Gunadi

"Permainan yang indah, Gun. Selamat ya." Aku menyalami Gunadi saat kelas usai.

Gunadi tersenyum, "Terima kasih." Jawabnya menyambut tanganku. Dan tentu saja membuat jantungku berdebar hebat. "Ah ya, bagaimana keadaan Nani? Apa ada kemajuan?"

"Dia baik, tetapi memang harus dirwat di rumah sakit secara intensif." jawabku. Tetapi terus terang, sebelum menjawab pertanyaan cowok bernama Gunadi itu, ada sedikit gores disisi hatiku.

"Rumah sakit? Aku tidak menyangka akan seserius itu." 

Aku mengangguk, "Kita doakan saja agar Nani cepat sembuh dan kembali bersekolah." ucapku lembut. Tetapi aku melihat ada sinar khawatir di bola mata Gunadi. Dan hal itu - lagi-lagi - menyayat perasaanku. Ada apa sebenarnya ini? pikirku tak nyaman.

Aku kenal Gunadi dua tahun yang lalu. Saat penataran P-4, sebelum resmi menjadi siswi SMU yang sekarang kujalani.Persaanku terhadapnya saat itu biasa saja. Tak lebih dari teman yang tentu saja baru kenal. Apalagi saat itu aku pasti masih sangat bodoh dalam hal cinta. Tetapi setelah pembagian jurusan, dan ternyata Gunadi satu jurusan denganku, bahkan kami berada dalam satu kelas dan menjadi ketua kelas, tiba-tiba saja ada tumbuh benih-benih rasa suka di hatiku terhadapnya. Aku belum tahu apa arti perasaanku itu, tetapi entah mengapa aku sangat senang bila berdekatan dengan cowok itu. Gunadi memang tampak cuek, tetapi dia sangat tampan, cool, dan aku benar-benar menyukainya. Apalagi, bukan hanya di lapangan, Gunadi juga pintar di kelas. Dia sangat menguasai Kimia dan Sastra. Hasilnya, banyak sajak-sajak dan puisi romantis yang ia ciptakan dan menghiasi mading sekolah kami. Semua itu membuatku tak keruan dan stress tatkala banyak gadis-gadis selain aku yang juga pasti ingin menjadi kekasihnya.
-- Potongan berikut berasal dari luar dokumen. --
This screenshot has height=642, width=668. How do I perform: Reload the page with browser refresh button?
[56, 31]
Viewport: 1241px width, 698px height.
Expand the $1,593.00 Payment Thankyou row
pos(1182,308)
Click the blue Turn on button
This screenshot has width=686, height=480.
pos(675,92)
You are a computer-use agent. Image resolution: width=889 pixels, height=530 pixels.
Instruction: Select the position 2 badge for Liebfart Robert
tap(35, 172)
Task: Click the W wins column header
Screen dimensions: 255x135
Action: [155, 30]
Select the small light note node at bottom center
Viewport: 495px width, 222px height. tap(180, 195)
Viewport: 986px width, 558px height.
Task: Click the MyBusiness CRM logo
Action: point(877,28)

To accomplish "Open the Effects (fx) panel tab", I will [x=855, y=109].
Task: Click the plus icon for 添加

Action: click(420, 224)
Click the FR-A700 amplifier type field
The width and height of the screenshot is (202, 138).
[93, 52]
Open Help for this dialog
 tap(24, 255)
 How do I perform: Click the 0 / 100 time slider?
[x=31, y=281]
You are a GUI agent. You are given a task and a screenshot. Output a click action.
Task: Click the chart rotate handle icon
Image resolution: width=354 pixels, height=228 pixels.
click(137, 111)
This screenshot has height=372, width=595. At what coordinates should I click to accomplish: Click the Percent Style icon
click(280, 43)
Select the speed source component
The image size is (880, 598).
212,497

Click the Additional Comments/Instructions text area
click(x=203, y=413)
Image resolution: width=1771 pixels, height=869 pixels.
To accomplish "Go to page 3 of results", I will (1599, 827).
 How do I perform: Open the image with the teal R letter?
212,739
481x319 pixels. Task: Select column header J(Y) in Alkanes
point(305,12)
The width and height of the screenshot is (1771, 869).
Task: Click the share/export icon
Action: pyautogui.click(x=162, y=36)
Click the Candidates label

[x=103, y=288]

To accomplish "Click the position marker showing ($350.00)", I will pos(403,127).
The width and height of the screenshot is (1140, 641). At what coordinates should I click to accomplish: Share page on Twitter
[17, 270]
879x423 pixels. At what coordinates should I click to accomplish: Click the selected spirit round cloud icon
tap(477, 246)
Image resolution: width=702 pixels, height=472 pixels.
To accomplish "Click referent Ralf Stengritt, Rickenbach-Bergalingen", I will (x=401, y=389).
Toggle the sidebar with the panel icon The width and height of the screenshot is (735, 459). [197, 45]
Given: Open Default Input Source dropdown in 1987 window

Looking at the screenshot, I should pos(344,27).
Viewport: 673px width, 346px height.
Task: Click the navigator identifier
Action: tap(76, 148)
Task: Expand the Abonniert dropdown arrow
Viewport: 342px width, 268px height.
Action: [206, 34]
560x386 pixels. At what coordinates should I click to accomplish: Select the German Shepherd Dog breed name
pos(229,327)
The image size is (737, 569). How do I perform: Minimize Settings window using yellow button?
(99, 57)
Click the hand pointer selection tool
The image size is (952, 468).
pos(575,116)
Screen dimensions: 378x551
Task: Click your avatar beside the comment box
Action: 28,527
Tapi sayang, perasaanku hanya sepihak. Aku sadar, ternyata perhatian Gunadi malah jatuh kepada Nani, sahabatku. Rasanya, kalaupun Gunadi ramah dan memberi perhatian kepadaku, itu pasti karena aku adalah sahabat Nani. Dan setelah itu, pastilah Gunadi akan memintaku untuk menyampaikan salamnya kepada Nani. Itulah sebabnya aku menjadi heran. Kenapa Gunadi mengirim kartu valentine kepadaku jika yang disukainya adalah Nani? Apalagi di kartu yang kuterima seminggu yang lalu itu, Gunadi ada menulis 'Be my love'. Apakah kalimat singkat itu tidak berarti sesuatu? Bahwa Gunadi ingin aku menjadi pacarnya? Tetapi mengapa sikap Gunadi sangat jauh berbeda dari kartu manis yang ia kirimkan padaku? Bahkan cowok itu sama sekali tidak pernah menyinggung soal kartu itu.seolah dia tidak pernah mengirimnya. Apakah...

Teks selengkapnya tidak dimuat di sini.